## Stated exercise
Rewrite the listing below as a JSON list of strings with one string per line and no blank lines. Start at the line containing "Screen dimensions: 1568x610" and end at the end of the listing, and leave the pictures out.

Rows from a screen grounding dataset
◇ ◇ ◇ ◇
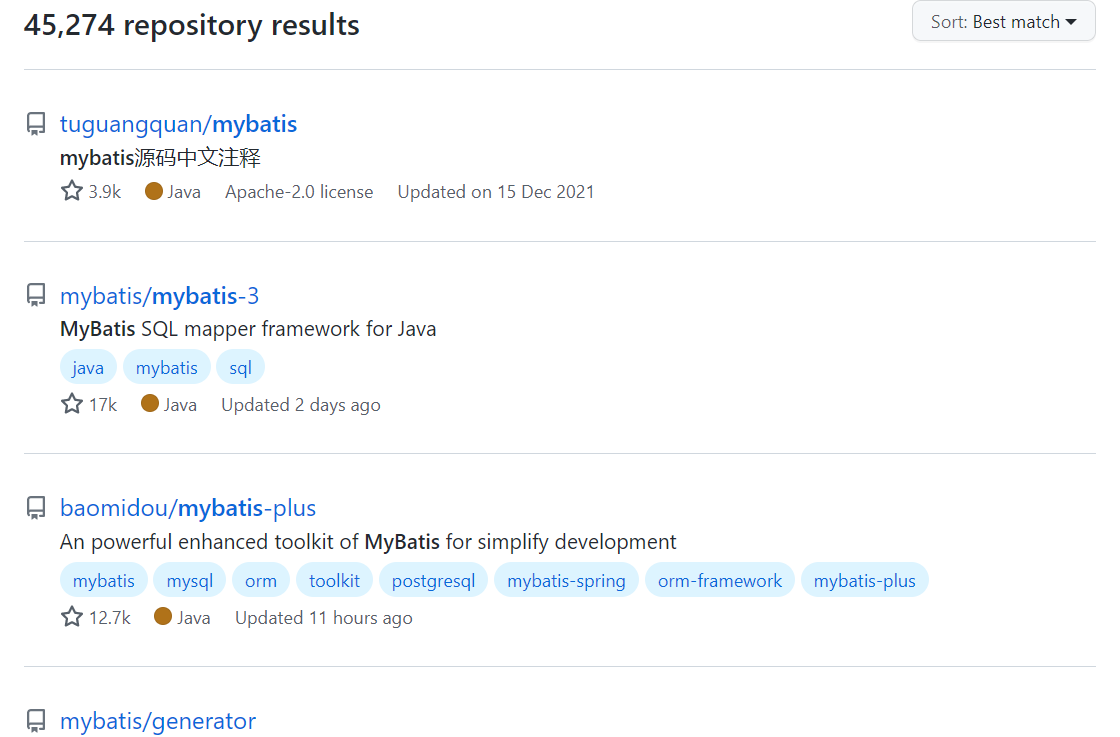Choose the mybatis-spring topic tag
This screenshot has height=737, width=1120.
click(566, 581)
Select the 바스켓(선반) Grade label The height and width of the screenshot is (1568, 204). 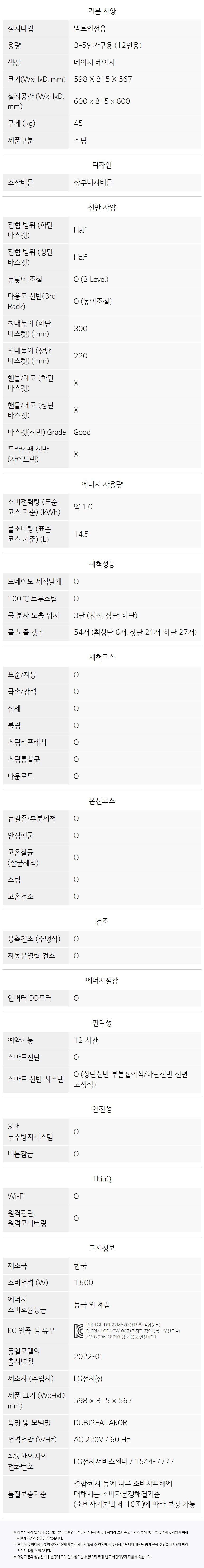coord(37,432)
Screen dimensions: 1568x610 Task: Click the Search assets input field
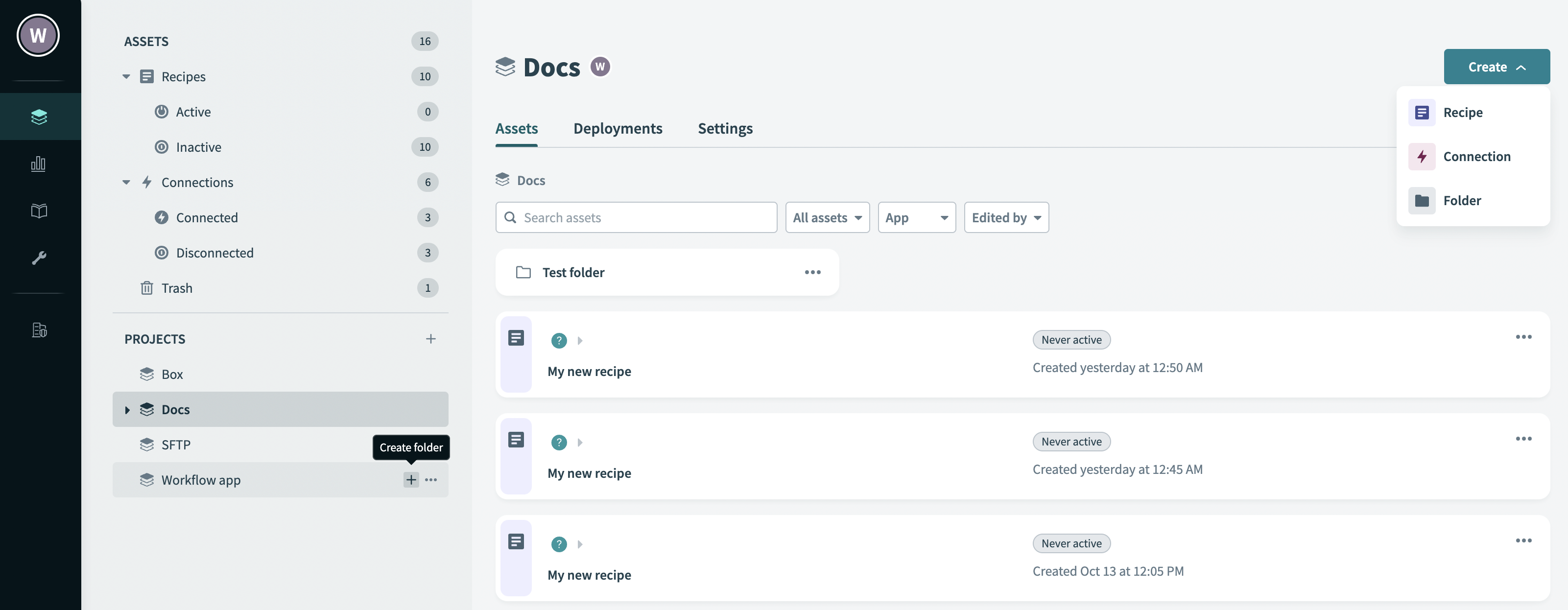(636, 217)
◇ ◇ ◇ ◇
## Answer to the exercise
[
  "Screen dimensions: 1568x610 Task: Click the Search assets input field",
  "(636, 217)"
]